BP Sends Thousands of Emails Requesting Lawsuit Be Dropped
Houston and Harris County officials have been flooded with thousands of emails from BP and its employees over the past few weeks encouraging them to drop a lawsuit over the 2010 Deepwater Horizon Oil Spill.
Some have speculated the emails are spam because they were all traced back to a single server in the United Arab Emirates, but BP said in a statement that it emailed 10,000 Houston-area workers the week of July 14 to let them know about the lawsuits and urge them to take action, the Houston Chronicle reported. The message included a link with a form letter they could personalize.
“To date almost 2,000 employees voluntarily opted to contact their elected officials to make their voices heard,” the statement said.
The county attorney’s office earlier this month joined Houston in filing a lawsuit against BP, Transocean, Halliburton Energy Services and others claiming the county lost $23 million in tax revenue because of the spill, caused by an explosion that killed 11 workers. The city and state filed their suits more than a year ago.
The statement by London-based BP called the allegations contained in the lawsuits “specious.”
In recent weeks, one government employee reported receiving 1,200 emails. County Attorney Vince Ryan, County Judge Ed Emmett and three of four county commissioners collectively received more than 5,000. They all appear to be form letters that say BP is a good corporate neighbor and pays millions in taxes to local governments. Some come from personal email addresses and others from BP addresses. Some people have also received handwritten letters in the mail.
Matthew Festa, a professor at South Texas College of Law, said the campaign seemed bizarre and ineffective.

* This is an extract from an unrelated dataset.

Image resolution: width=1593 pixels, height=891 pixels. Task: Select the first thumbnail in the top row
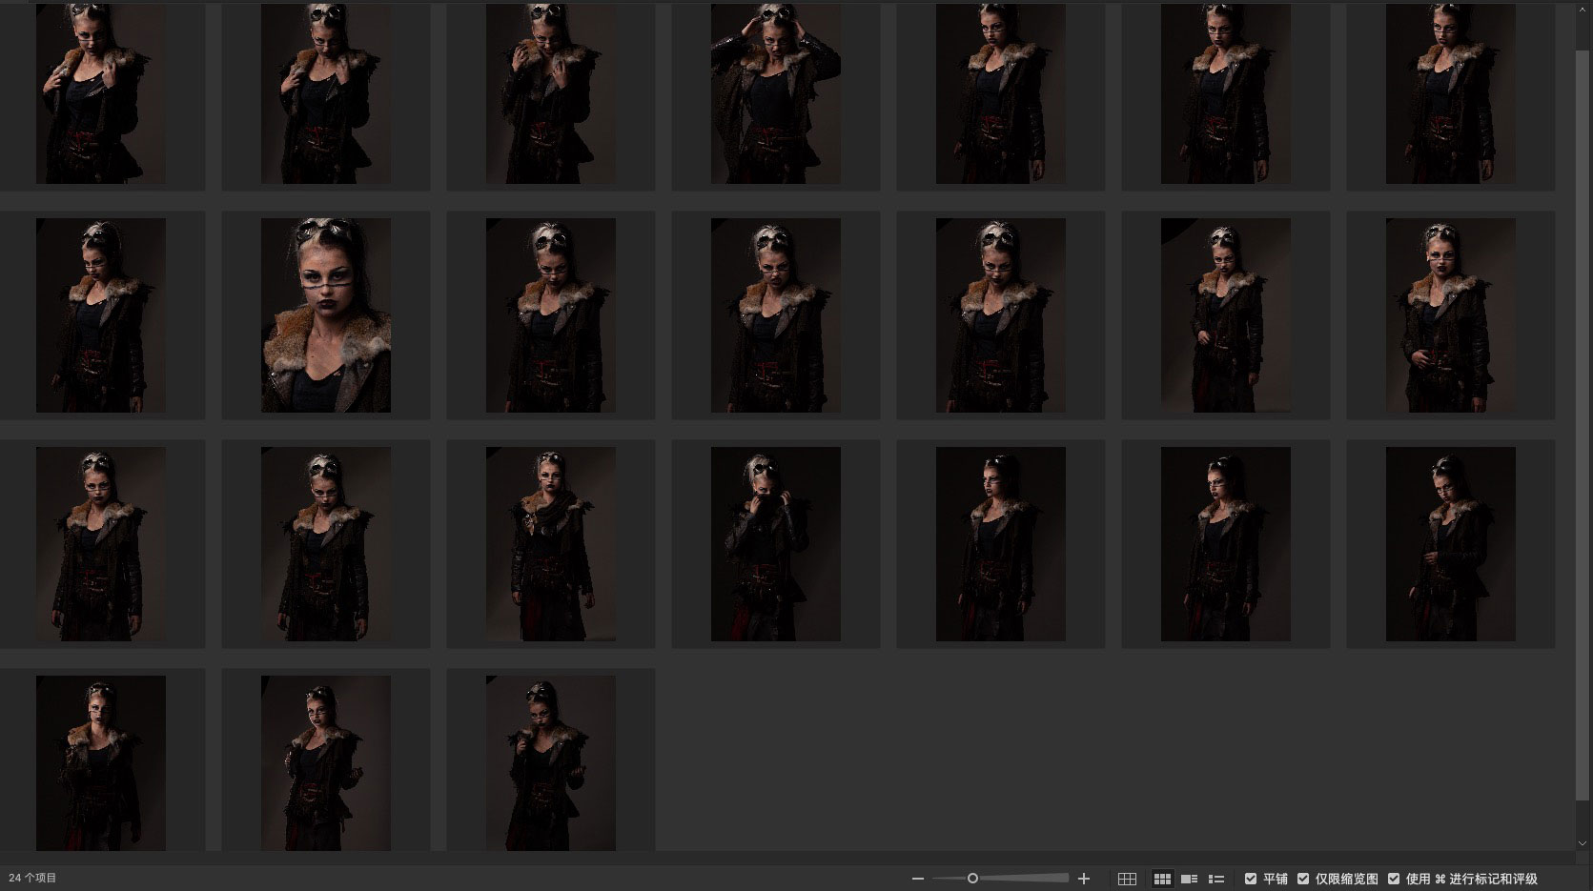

“As long as they’re not contacting the judge with this stuff I don’t see anything unethical about it, but it’s certainly unusual, and it could certainly rise to the level of annoyance and be counterproductive,” he said. “I can’t imagine who thought this was a good idea.”

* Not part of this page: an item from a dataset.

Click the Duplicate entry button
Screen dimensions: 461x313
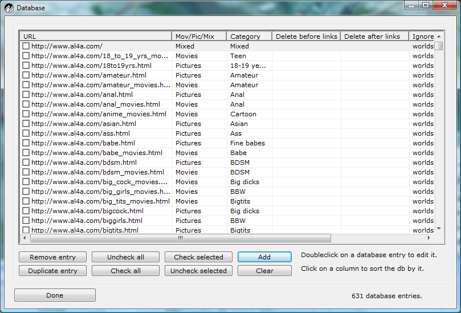[52, 271]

But City Councilman Jack Christie, who voted against filing the suit a year ago, defended the campaign. He contends the company would voluntarily donate more to the city than the city could win in a lawsuit.
“It’s just a technique to show that they have, frankly, unanimous support, that they’re strong taxpayers, that they’re good law-abiding citizens and then they get slapped in the face for easy money on a lawsuit,” Christie said.
First Assistant County Attorney Robert Soard said his office would not drop the lawsuit, regardless of the letters.